Multicomponent chaperones for respiratory complexes

A long-standing project in the group is dedicated to investigation of structure-function relationships of two multicomponent chaperone systems involved in assembly of bacterial and human respiratory complexes, and thereby in antibiotic resistance and in Alzheimer disease respectively. Even though we have made great strides in understanding both systems, many questions still linger.

Unravelling the structure and the roles of the mitochondrial Complex I assembly complex in Alzheimer’s disease
Catarina S. Silva, Ambroise Desfosses, Maria Bacia, Irina Gutsche

Worldwide research efforts to identify the factors driving Alzheimer’s disease (AD) pathogenesis aim to find better ways to diagnose, delay and prevent the disease progression.
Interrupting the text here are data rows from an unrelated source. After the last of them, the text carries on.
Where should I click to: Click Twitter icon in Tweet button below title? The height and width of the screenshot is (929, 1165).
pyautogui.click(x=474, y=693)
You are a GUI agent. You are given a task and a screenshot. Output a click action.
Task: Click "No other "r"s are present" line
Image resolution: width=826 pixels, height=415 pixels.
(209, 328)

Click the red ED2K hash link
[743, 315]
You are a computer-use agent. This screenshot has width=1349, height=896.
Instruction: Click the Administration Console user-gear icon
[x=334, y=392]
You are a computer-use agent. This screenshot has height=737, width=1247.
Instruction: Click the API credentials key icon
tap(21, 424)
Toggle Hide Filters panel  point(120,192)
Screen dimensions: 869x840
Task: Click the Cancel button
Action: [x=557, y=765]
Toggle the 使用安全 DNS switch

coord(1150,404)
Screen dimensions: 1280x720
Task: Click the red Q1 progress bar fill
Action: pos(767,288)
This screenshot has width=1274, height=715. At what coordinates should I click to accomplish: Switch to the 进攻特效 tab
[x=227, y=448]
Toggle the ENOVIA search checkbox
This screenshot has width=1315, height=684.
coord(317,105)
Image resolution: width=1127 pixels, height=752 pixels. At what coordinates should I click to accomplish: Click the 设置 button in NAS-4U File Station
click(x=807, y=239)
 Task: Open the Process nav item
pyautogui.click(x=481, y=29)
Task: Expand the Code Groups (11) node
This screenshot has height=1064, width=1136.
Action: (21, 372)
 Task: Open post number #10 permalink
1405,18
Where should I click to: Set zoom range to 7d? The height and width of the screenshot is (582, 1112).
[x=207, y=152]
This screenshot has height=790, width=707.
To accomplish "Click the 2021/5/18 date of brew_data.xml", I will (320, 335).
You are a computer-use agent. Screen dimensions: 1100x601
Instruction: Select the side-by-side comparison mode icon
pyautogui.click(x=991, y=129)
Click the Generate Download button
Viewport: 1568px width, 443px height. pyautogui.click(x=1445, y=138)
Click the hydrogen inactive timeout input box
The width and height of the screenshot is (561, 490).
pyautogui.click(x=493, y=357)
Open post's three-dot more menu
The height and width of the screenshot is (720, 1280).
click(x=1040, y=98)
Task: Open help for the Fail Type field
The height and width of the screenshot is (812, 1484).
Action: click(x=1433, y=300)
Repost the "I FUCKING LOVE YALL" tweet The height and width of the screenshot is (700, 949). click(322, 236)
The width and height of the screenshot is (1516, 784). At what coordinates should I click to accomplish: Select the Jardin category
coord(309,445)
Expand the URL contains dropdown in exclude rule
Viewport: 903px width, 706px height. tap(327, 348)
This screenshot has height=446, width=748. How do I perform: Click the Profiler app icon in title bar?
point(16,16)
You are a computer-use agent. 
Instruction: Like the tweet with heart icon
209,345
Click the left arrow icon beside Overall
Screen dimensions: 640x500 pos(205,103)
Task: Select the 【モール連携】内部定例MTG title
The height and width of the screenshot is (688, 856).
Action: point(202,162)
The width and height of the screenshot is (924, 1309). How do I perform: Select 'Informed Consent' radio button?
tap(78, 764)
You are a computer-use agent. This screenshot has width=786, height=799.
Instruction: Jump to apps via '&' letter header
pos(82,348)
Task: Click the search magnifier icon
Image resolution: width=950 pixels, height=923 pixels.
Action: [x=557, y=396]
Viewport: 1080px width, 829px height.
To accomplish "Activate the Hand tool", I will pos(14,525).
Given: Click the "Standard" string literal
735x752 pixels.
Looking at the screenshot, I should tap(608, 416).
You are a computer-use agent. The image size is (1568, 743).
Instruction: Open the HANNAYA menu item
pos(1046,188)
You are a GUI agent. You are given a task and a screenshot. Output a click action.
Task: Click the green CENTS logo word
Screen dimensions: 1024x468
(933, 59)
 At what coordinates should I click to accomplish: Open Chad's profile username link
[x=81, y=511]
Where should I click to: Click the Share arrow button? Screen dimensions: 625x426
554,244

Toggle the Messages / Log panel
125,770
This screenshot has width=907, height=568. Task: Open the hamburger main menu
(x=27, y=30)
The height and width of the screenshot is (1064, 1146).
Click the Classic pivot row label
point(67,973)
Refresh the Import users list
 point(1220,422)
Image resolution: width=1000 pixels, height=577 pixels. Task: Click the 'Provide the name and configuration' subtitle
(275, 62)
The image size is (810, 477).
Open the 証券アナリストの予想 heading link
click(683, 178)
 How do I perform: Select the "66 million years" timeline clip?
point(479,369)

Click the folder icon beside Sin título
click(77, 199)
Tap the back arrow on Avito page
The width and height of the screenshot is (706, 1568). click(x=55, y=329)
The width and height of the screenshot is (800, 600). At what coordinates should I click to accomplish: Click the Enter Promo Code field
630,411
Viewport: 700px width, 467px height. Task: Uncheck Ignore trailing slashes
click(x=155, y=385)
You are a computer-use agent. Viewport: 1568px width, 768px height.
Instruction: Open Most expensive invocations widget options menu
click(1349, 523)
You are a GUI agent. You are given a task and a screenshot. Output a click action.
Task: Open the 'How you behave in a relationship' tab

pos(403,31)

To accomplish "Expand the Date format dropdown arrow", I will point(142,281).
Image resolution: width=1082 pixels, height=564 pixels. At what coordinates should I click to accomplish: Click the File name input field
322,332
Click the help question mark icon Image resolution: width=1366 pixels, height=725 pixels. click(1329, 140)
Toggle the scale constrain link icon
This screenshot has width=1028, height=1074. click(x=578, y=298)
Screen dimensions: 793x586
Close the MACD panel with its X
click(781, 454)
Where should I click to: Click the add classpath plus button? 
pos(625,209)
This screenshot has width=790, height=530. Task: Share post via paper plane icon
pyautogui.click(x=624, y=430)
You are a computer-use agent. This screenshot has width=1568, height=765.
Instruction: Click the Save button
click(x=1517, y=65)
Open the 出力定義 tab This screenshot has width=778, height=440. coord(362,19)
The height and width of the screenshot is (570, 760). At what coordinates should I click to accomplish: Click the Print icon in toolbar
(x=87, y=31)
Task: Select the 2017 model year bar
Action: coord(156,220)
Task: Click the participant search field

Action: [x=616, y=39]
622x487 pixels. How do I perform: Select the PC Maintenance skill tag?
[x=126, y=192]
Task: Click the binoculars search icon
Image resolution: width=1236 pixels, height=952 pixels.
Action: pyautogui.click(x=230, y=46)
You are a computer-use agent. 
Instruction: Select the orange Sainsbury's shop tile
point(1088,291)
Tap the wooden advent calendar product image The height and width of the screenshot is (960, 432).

For energy uptake, neurons rely on an efficient oxidative metabolism and are therefore particularly sensitive to mitochondrial dysfunctions. Respiratory Complex I (CI), the first enzyme in the respiratory chain, is crucial for energy production driven by oxidative phosphorylation and is thought to be linked to AD pathophysiology. We use cryo-EM to investigate the human Mitochondrial Complex I Assembly (MCIA) complex, essential for the CI biogenesis. Indeed, the organisation of MCIA and the mechanism of its action on CI remain unclear, in part because the core components of the MCIA complex - ACAD9, ECSIT and NDUFAF1 – also perform multiple other cellular functions. ECSIT, for example, is involved in cytoplasmic and nuclear signalling pathways, undergoes post-translational modifications and has been reported to interact with amyloid-β (Aβ) producing enzymes. Together with our collaborators in ESRF, and making use of an integrative structural biology approach, we aim to elucidate in molecular detail the function of the MCIA complex in CI assembly, its roles in mitochondrial bioenergetics and its interplay with amyloidogenic Aβ, a hallmark of AD.

Collaborations :
 Montserrat Soler-Lopez, ESRF, Grenoble

Investigation of the molecular mechanisms of action of the enterobacterial LdcI-RavA-ViaA triad in stress response and antibiotic resistance
Moritz Kirchner, Madalen Le Gorrec, Maria Bacia, Irina Gutsche

To spread through our digestive system, enterobacteria must survive antibiotic exposure in the acidic and anaerobic conditions of the host stomach. Toxicity of the highly efficient aminoglycoside (AG) antibiotics, limits their use to severe infections only. Moreover, their activity decreases under anaerobiosis, requiring even higher therapeutic doses. Reducing AG doses should minimise toxicity and expand their safer use. To achieve this, it is essential to understand what makes enterobacteria sensitive to AGs in gastrointestinal tract conditions. Since many years, our group has been studying a tricomponent enterobacterial stress response system composed of an acid inducible lysine decarboxylase LdcI, its AAA+ ATPase regulator RavA and a RavA partner ViaA. This system was proposed to chaperone respiratory complexes, in particular CI and fumarate reductase, thereby facilitating AG uptake. However, although our collaborators confirmed that the ravAviaA operon was essential for bactericidal activity of AGs under anaerobiosis, its mechanism of action remained controversial. Recently, we discovered that RavA and ViaA are at the heart of a previously unknown pathway, mobilised in response to AGs under anaerobiosis and engaged in cell membrane regulation via direct binding to specific lipids. We demonstrated that RavA and ViaA locally modify membrane composition and morphology, thereby facilitating the entry of antibiotics into the bacteria in a respiratory complexes-dependent manner. This breakthrough has set the stage for further investigations of the molecular network that links the LdcI-RavA-ViaA triad to stress response, membrane homeostasis and remodelling, respiration and AG sensitivity. In this context, we use a combination of advanced optical imaging, single particle cryo-EM and cryo-ET to decipher the modes of action of the LdcI-RavA-ViaA triad in membrane biology and stress adaptation.

Collaborations :
 Jean-Philippe Kleman, M4D platform, I2SR, IBS
 Frédéric Barras, Pasteur Institute, Paris
 Daniel Castaño Díez, CSIC, Bilbao, Spain
 Mikhail Bogdanov, University of Texas, USA